The first, Project BEAM, coordinated by Arte, will deliver a diverse editorial mix of audiovisual pieces and in-depth articles. Partners will include, among others, Internazionale and Gazeta Wyborcza. Then, PULSE 2, coordinated by the Centro per la Cooperazione Internazionale/Osservatorio Balcani Caucaso Transeuropa, will focus on cross-border online journalism. Participating newsrooms include HVG and HotNews.

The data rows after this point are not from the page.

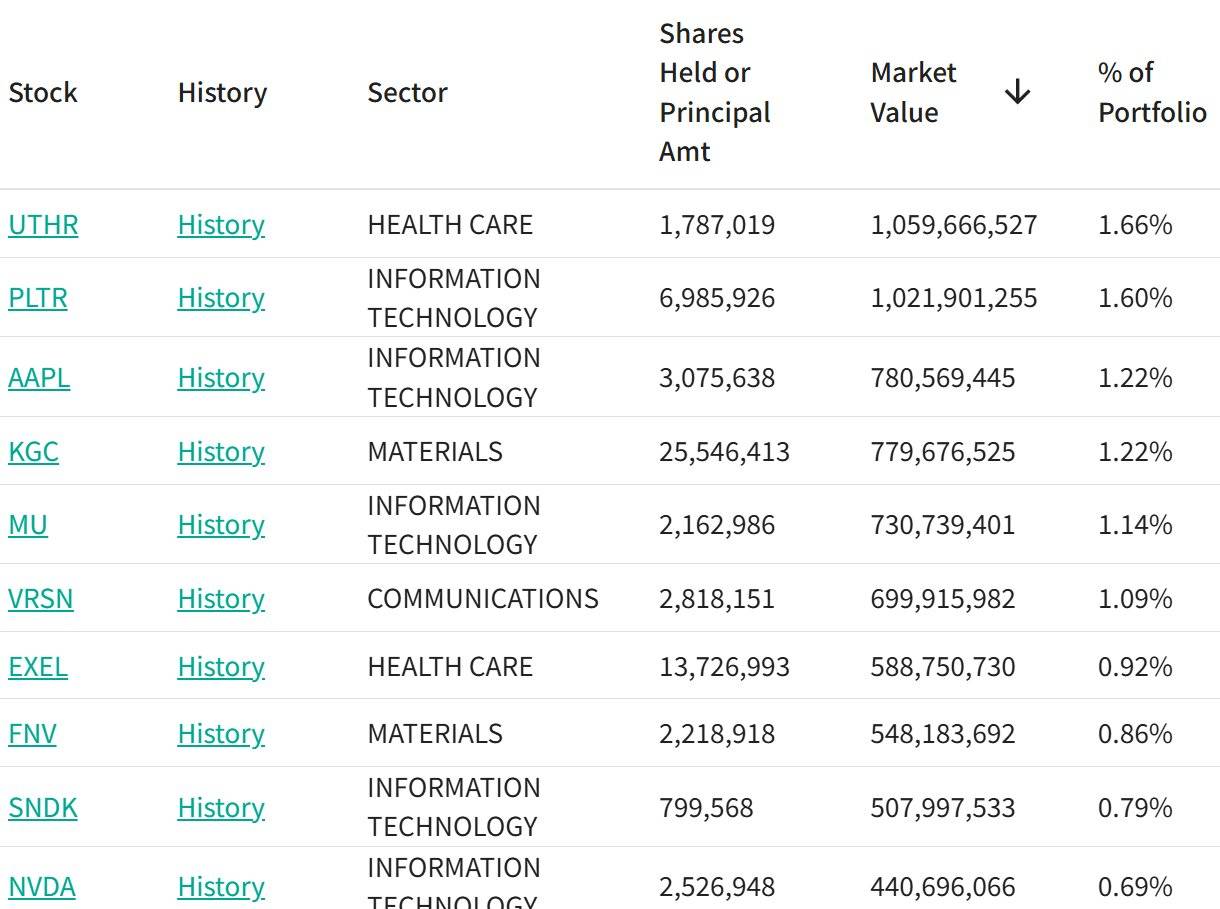1220x909 pixels.
Task: Open the AAPL stock link
Action: tap(39, 378)
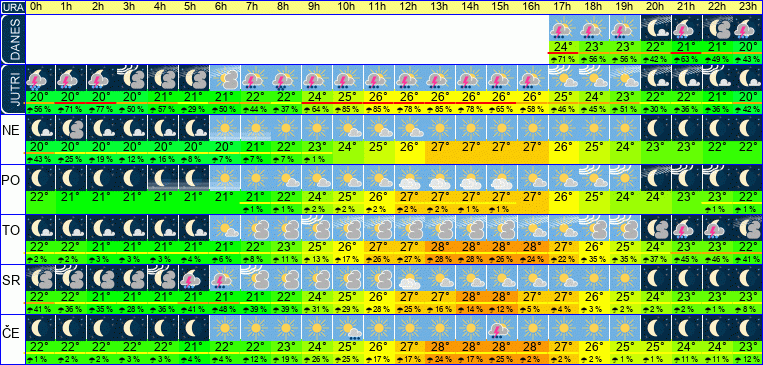Click JUTRI 10h 85% precipitation value
This screenshot has height=365, width=763.
[x=348, y=110]
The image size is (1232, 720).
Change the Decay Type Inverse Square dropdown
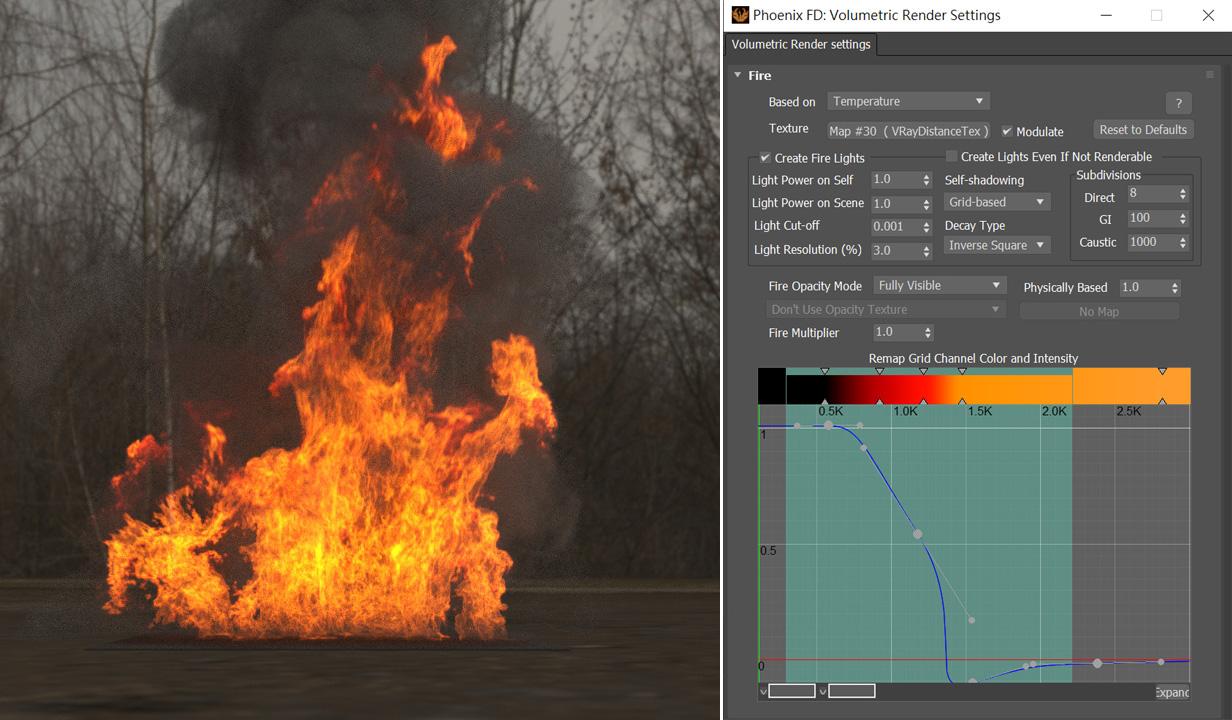click(996, 244)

Finally, Lens EU, coordinated by OKO.press and with consortium members such as AFP and TVNET, will produce weekly podcasts and in-depth newsletters.

All supported projects operate with full editorial independence.

The funding is part of the EU's Multimedia Actions, which aim to increase production and consumption of independent information on European affairs across the EU in many languages.

Under the same Multimedia Actions budget line, a total of €21.1 million will be made available through calls for proposals to media consortia in support of the European public sphere debate and media freedom and pluralism.

More information on the Commission's funding opportunities for the media sector can be found online.

 

(For more information: Thomas Regnier — Tel.: +32 2 299 10 99; Patricia Poropat – Tel: +32 2 298 04 85)

 

 

EU releases additional €2 million in humanitarian aid for the Cuban population

 

In view of the worsening humanitarian conditions in Cuba, the European Commission has released an additional €2 million in humanitarian aid. This funding will contribute to provide logistics support to humanitarian partners delivering urgent relief to the most vulnerable, due to the current energy crisis and related difficulties on the distribution of food and drinking water.

This funding adds to the €4 million already approved earlier this year as a regional allocation for the Caribbean, which has been dedicated mainly to address increasing needs in Cuba. It also follows the assistance provided last year after hurricane Melissa caused extensive damage in the island. In 2025, a total of nearly €6 million was mobilised for disaster preparedness and emergency response in Cuba.

“The EU stands with the people of Cuba in their hour of need. After Hurricane Melissa, we were there. And today, we are stepping up again with €2 million in humanitarian aid to help deliver food and safe drinking water to those who need it most. In a country facing an energy crisis and growing shortages, this support will help keep life-saving aid flowing to up to two million people in need.” Commissioner for Preparedness and Crisis Management, Hadja Lahbib, said.